- _Task instructions_:
1. In the article on Call of Duty: Black Ops, which two characters do players take on the role of?
2. Write the next part of the article on Call of Duty: Black Ops, picking up after its last paragraph.

***** Provided passage

Al Jazeera & Christian Science Monitor & El33tonline – 2010-11-10 21:12:59
Activision’s Latest Offering in the ‘Call of Duty’ Series
Is Expected to be the Best-selling Game of all Time
(November 9, 2010) — Activision has released the seventh installment in its Call of Duty series, a first-person shooter that takes place during the Cold War and could wind up being the best-selling video game in history.
Players take on the role of US Special Forces operative Alex Mason and CIA agent Jason Hudson, both of whom are involved in clandestine operations based on real-life plots involving Cuba and the former USSR.
Critics decry the violence featured in Call of Duty, but the series of games, which have encompassed World War II and modern counter-terror operations, never cease to prove their popularity.
Call of Duty: Black Ops Has Arrived.
So what do critics have to say about the follow-up to the top-selling Call of Duty: Modern Warfare 2?
Matthew Shaer / Christian Science Monitor
(November 9, 2010) — Last year, Call of Duty: Modern Warfare 2 nuked all sales records to become the most profitable entertainment product launch in history. On Tuesday, Activision will release Call of Duty: Black Ops, a kind of prequel to Modern Warfare 2, set at the height of the Cold War. So is Black Ops even better than the last installment of Call of Duty? ….
“Call Of Duty: Black Ops is superb,” writes Nick Cowen of the UK Telegraph. “The experience of playing the game, thanks to the modified World At War engine, is comparable to the best in what the franchise has had to offer up until now. The meaty kick of the guns, the blistering pace of the action and the sterling soundtrack of explosions, gunshots and whistling bullets all serve to quicken the player’s pulse and tighten their grip on the controller.”

**********
***** Collected data

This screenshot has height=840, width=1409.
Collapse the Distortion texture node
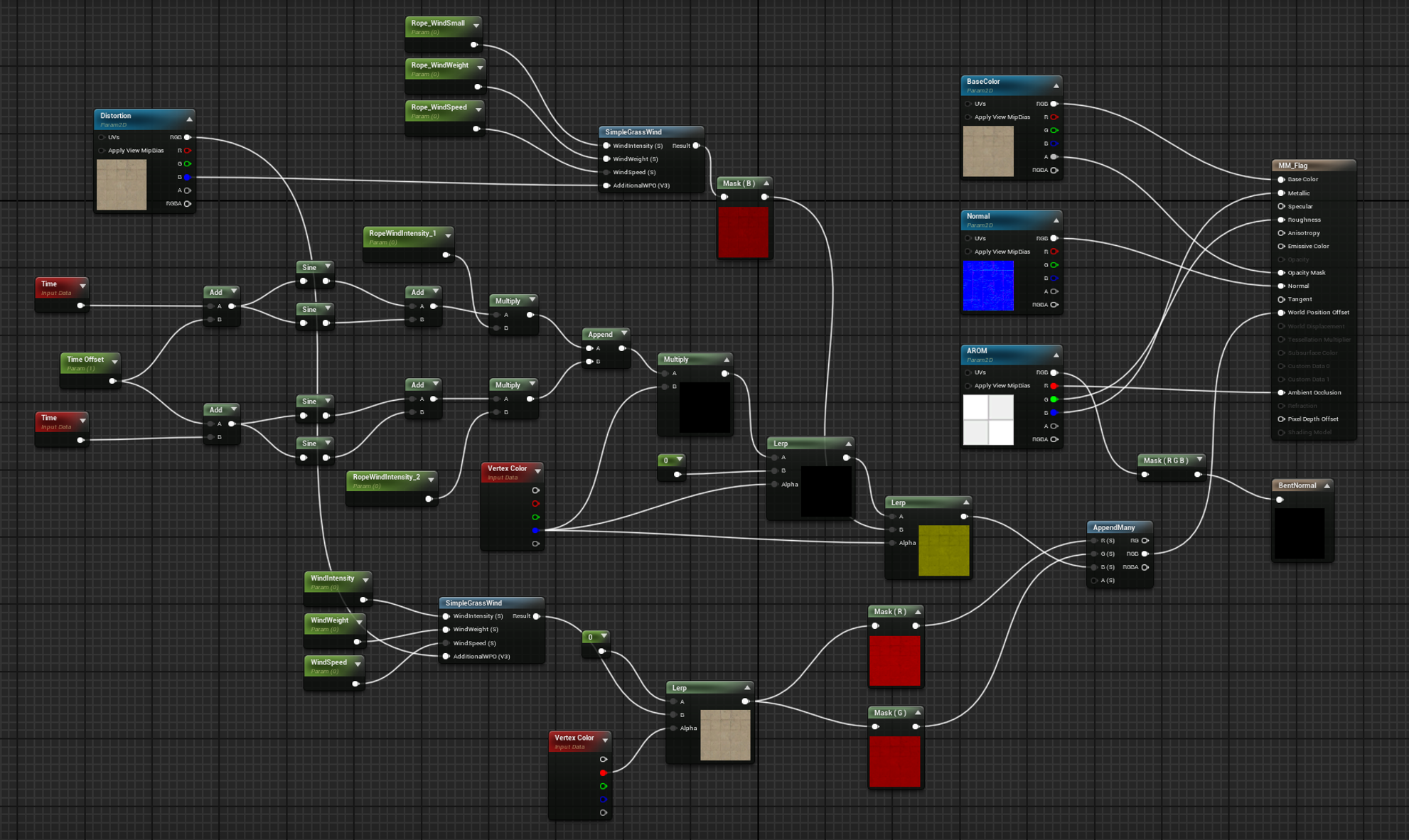189,119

**********

- _Results by task_:
1. US Special Forces operative Alex Mason and CIA agent Jason Hudson.

2.
Cowen notes that as in previous Call of Duty games, “introspective considerations” are “dumped to one side as Black Ops’ gameplay plugs directly into the player’s primal need to make it out alive… There is nothing gratuitous about the violence in the campaign, however. While it contains its fair share of graphically violent scenes, there is nothing on the level of the cheap theatrics of the ‘No Russian’ level of Modern Warfare 2.”
In a five-star review at the Guardian, Keith Stuart praises the narrative of the campaign mode of Call of Duty: Black Ops, which has the gamer playing as special ops veteran Alex Mason. As the action “ping-pongs between Cuba, Vietnam and Russia, an interesting tale plays out concerning dodgy CIA dealings, Nazi experiments and communist expansionism, all bubbling beneath the accepted ‘facts’ of the era,” Stuart writes….
And what about the content? Call of Duty: Modern Warfare 2 drew its share of criticism for a scene involving a shooting in a crowded Moscow Airport. At Kotaku, Brian Crecente warns that Black Ops is “the most adult game I’ve ever played and not just because it has you killing and avoiding being killed. The intensity of the game is only matched by how vicious those moments between battles can be.”
He continues: “The action, the torment, the kills are so brutal at times that you’ll want to look away from the screen.
If you’re worried that it’s too much for you, you can go into settings and tone down the game’s brutality. Doing so doesn’t just turn red blood to green or remove curse words, it changes the cut scenes, removing the overt torture and gore without changing the story.”
As for the multiplayer mode — the reason many gamers will purchase Black Ops — Mike Snider of USA Today has nothing but praise. Among the best parts of Black Ops multiplayer, Snider says, are “the wager matches in which you bet in-game currency points on original contests such as ‘gun game’ in which you start with a pistol and upgrade to a higher weapon with each enemy you dispatch. There’s also split-screen multiplayer on Xbox 360 and PlayStation 3.”
Black Ops Interview Discusses Violence
GERMANY (August 21, 2010) — At gamescom today in Germany, El33tonline participated in an illuminating group interview session with Treyarch’s community manager, Josh Olin, where we discovered a little more about how the studio has prepared itself to deliver Call of Duty: Black Ops in November this year.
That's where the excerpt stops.